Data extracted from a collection

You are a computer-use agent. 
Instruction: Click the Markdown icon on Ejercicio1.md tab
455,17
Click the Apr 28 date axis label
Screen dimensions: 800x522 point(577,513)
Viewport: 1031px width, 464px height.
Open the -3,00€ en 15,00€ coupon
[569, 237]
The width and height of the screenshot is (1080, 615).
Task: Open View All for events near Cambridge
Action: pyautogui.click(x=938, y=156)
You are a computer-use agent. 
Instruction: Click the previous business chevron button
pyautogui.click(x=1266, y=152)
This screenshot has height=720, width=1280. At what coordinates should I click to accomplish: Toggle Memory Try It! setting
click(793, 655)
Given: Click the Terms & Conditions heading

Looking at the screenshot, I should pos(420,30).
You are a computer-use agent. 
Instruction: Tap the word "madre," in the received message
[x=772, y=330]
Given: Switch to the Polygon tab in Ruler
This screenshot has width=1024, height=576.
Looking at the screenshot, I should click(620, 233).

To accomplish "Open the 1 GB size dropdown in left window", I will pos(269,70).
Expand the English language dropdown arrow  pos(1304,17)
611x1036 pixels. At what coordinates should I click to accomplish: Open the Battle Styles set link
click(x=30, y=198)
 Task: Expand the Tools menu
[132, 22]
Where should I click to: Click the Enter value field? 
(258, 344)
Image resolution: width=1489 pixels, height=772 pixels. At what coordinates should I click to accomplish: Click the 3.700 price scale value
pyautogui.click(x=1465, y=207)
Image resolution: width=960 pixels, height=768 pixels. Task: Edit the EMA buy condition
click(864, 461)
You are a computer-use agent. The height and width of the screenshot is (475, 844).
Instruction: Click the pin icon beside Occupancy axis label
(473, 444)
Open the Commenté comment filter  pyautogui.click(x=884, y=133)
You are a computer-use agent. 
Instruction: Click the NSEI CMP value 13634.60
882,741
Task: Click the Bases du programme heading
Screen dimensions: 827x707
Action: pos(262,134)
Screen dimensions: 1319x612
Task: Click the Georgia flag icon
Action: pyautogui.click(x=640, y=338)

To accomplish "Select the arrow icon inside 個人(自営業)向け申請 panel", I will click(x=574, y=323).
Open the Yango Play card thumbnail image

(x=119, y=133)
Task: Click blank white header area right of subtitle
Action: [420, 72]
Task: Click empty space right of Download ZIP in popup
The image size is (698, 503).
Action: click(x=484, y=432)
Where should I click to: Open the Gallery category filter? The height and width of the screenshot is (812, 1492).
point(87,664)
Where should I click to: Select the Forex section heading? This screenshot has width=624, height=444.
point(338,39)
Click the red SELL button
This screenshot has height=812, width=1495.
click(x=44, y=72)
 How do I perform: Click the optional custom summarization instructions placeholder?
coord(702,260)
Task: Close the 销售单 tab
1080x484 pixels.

_PROBLEM TO WORK ON_. Make a verbatim copy of every entry shown above.

_SOLUTION BELOW_.
You are a computer-use agent. 
Instruction: Click the Markdown icon on Ejercicio1.md tab
455,17
Click the Apr 28 date axis label
Screen dimensions: 800x522 point(577,513)
Viewport: 1031px width, 464px height.
Open the -3,00€ en 15,00€ coupon
[569, 237]
The width and height of the screenshot is (1080, 615).
Task: Open View All for events near Cambridge
Action: pyautogui.click(x=938, y=156)
You are a computer-use agent. 
Instruction: Click the previous business chevron button
pyautogui.click(x=1266, y=152)
This screenshot has height=720, width=1280. At what coordinates should I click to accomplish: Toggle Memory Try It! setting
click(793, 655)
Given: Click the Terms & Conditions heading

Looking at the screenshot, I should pos(420,30).
You are a computer-use agent. 
Instruction: Tap the word "madre," in the received message
[x=772, y=330]
Given: Switch to the Polygon tab in Ruler
This screenshot has width=1024, height=576.
Looking at the screenshot, I should click(620, 233).

To accomplish "Open the 1 GB size dropdown in left window", I will pos(269,70).
Expand the English language dropdown arrow  pos(1304,17)
611x1036 pixels. At what coordinates should I click to accomplish: Open the Battle Styles set link
click(x=30, y=198)
 Task: Expand the Tools menu
[132, 22]
Where should I click to: Click the Enter value field? 
(258, 344)
Image resolution: width=1489 pixels, height=772 pixels. At what coordinates should I click to accomplish: Click the 3.700 price scale value
pyautogui.click(x=1465, y=207)
Image resolution: width=960 pixels, height=768 pixels. Task: Edit the EMA buy condition
click(864, 461)
You are a computer-use agent. The height and width of the screenshot is (475, 844).
Instruction: Click the pin icon beside Occupancy axis label
(473, 444)
Open the Commenté comment filter  pyautogui.click(x=884, y=133)
You are a computer-use agent. 
Instruction: Click the NSEI CMP value 13634.60
882,741
Task: Click the Bases du programme heading
Screen dimensions: 827x707
Action: pos(262,134)
Screen dimensions: 1319x612
Task: Click the Georgia flag icon
Action: pyautogui.click(x=640, y=338)

To accomplish "Select the arrow icon inside 個人(自営業)向け申請 panel", I will click(x=574, y=323).
Open the Yango Play card thumbnail image

(x=119, y=133)
Task: Click blank white header area right of subtitle
Action: [420, 72]
Task: Click empty space right of Download ZIP in popup
The image size is (698, 503).
Action: click(x=484, y=432)
Where should I click to: Open the Gallery category filter? The height and width of the screenshot is (812, 1492).
point(87,664)
Where should I click to: Select the Forex section heading? This screenshot has width=624, height=444.
point(338,39)
Click the red SELL button
This screenshot has height=812, width=1495.
click(x=44, y=72)
 How do I perform: Click the optional custom summarization instructions placeholder?
coord(702,260)
Task: Close the 销售单 tab
1080x484 pixels.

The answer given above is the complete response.